What would be the best/quickest way to integrate

squareroot(1-x^2) ?

Trigonometric or Hyperbolic substitution works well...

Let \(\displaystyle x = \sin{\theta}\) so that \(\displaystyle dx = \cos{\theta}\,d\theta\).

The integral becomes

\(\displaystyle \int{\sqrt{1 - x^2}\,dx} = \int{\sqrt{1 - \sin^2{\theta}}\,\cos{\theta}\,d\theta}\)

\(\displaystyle = \int{\cos{\theta}\cos{\theta}\,d\theta}\)

\(\displaystyle = \int{\cos^2{\theta}\,d\theta}\)

\(\displaystyle = \int{\frac{1}{2}\cos{2\theta} + \frac{1}{2}\,d\theta}\)

\(\displaystyle = \frac{1}{4}\sin{2\theta} + \frac{1}{2}\theta + C\)

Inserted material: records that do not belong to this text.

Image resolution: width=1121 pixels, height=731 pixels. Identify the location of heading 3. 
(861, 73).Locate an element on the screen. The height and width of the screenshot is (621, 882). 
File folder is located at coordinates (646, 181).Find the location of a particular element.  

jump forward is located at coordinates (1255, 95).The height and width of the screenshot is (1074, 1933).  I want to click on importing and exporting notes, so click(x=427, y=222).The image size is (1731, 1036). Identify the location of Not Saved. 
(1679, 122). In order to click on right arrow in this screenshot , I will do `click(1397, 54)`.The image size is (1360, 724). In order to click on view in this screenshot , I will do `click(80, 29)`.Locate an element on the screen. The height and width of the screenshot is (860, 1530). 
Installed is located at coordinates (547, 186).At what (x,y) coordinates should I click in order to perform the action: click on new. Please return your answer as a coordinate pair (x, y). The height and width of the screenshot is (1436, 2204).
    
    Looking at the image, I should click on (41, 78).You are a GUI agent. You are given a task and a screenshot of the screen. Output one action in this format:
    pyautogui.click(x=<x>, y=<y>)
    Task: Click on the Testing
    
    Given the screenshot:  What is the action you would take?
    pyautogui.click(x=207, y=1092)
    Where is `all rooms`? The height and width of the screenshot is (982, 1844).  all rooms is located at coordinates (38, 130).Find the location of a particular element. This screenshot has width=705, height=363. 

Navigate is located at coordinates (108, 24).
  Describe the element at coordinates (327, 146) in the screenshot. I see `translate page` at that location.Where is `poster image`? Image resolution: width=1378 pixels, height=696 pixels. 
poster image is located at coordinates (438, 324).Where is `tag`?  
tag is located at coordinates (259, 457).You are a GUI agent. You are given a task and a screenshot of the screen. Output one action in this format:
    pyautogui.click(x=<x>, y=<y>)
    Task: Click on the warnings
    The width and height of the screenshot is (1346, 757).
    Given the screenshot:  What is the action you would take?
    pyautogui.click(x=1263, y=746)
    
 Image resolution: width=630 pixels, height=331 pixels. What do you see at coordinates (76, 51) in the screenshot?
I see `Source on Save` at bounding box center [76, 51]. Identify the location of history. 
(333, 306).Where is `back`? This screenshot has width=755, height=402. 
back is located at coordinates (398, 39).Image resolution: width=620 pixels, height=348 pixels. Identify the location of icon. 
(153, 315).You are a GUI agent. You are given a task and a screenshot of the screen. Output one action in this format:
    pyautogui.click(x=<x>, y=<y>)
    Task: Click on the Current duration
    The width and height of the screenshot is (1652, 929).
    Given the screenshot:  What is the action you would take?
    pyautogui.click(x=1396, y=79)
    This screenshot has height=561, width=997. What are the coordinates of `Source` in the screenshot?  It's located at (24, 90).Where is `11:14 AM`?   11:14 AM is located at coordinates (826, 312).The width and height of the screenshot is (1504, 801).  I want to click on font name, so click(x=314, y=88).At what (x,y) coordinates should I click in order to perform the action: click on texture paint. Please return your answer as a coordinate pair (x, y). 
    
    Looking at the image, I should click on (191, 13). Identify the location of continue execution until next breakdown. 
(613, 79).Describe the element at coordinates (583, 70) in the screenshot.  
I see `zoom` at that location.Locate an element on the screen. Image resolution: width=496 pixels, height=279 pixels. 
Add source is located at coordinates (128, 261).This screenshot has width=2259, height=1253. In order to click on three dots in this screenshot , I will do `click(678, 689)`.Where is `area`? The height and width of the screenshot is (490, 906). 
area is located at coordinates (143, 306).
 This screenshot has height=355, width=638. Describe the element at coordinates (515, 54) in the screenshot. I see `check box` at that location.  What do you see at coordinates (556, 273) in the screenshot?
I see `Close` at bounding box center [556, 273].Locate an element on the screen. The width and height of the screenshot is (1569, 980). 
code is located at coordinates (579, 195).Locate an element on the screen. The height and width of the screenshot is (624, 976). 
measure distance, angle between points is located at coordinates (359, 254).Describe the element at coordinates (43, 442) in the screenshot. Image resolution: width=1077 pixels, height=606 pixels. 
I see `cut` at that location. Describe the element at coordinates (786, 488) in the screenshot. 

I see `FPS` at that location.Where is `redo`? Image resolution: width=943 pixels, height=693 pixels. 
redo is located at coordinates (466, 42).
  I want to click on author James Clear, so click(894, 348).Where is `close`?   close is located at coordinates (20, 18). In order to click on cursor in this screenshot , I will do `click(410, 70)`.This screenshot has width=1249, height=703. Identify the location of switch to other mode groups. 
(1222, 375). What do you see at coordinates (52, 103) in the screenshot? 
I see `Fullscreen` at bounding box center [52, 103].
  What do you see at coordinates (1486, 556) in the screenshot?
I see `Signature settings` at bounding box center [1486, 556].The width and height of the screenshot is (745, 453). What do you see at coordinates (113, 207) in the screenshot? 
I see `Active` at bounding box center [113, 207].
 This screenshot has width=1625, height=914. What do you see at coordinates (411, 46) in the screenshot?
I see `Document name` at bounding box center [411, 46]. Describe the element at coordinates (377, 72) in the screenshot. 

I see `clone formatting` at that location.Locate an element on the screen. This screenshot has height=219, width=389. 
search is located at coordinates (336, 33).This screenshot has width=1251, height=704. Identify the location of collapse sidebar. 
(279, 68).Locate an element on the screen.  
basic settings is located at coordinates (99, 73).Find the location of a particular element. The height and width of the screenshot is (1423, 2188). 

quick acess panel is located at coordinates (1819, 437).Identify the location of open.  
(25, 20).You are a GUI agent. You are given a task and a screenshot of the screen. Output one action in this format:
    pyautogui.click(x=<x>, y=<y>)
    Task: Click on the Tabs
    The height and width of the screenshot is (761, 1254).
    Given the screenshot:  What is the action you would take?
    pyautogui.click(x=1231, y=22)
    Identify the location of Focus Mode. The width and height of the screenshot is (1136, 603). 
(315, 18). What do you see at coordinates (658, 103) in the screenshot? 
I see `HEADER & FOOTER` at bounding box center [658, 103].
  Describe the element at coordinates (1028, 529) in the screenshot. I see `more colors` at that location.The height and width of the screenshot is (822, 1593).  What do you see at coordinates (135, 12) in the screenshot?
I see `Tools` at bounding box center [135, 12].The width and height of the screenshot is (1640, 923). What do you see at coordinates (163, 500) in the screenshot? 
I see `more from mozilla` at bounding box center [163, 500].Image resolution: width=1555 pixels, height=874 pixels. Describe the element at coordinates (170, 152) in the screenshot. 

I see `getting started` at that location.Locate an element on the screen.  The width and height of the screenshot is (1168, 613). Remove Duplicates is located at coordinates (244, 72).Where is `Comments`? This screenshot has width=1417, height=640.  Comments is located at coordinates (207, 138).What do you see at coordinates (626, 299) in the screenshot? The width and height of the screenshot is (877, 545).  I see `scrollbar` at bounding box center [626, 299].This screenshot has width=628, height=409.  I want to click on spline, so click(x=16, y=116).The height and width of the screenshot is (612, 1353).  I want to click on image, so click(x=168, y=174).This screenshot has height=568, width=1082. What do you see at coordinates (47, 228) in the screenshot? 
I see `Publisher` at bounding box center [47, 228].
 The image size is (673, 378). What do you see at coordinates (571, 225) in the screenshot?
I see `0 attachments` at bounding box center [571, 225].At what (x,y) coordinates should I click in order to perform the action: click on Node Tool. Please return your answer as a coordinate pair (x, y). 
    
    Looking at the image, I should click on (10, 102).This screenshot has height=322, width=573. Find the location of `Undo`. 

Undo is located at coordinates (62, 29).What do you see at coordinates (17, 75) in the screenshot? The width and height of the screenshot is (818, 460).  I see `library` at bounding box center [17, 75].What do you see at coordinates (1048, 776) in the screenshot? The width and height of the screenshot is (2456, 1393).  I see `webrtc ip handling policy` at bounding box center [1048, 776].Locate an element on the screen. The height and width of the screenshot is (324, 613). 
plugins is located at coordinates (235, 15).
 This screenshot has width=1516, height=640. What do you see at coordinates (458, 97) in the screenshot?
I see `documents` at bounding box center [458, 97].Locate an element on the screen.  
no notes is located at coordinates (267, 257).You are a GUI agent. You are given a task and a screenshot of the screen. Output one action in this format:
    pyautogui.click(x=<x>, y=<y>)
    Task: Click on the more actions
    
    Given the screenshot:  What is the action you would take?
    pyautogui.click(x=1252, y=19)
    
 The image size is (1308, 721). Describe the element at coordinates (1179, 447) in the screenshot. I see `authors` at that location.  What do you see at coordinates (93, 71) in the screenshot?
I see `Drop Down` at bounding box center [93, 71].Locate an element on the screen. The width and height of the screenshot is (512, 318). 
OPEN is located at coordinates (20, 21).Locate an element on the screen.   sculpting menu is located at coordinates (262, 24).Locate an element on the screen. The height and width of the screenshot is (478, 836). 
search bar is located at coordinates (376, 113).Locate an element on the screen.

\(\displaystyle = \frac{2\sin{\theta}\cos{\theta}}{4} + \frac{\theta}{2} + C\)

\(\displaystyle = \frac{\sin{\theta}\cos{\theta} + \theta}{2} + C\).

Remembering that \(\displaystyle x = \sin{\theta}\), that means \(\displaystyle \cos{\theta} = \sqrt{1 - x^2}\) and \(\displaystyle x = \arcsin{\theta}\) and substituting, we find

\(\displaystyle \int{\sqrt{1 - x^2}\,dx} = \frac{x\sqrt{1 - x^2} + \arcsin{x}}{2} + C\).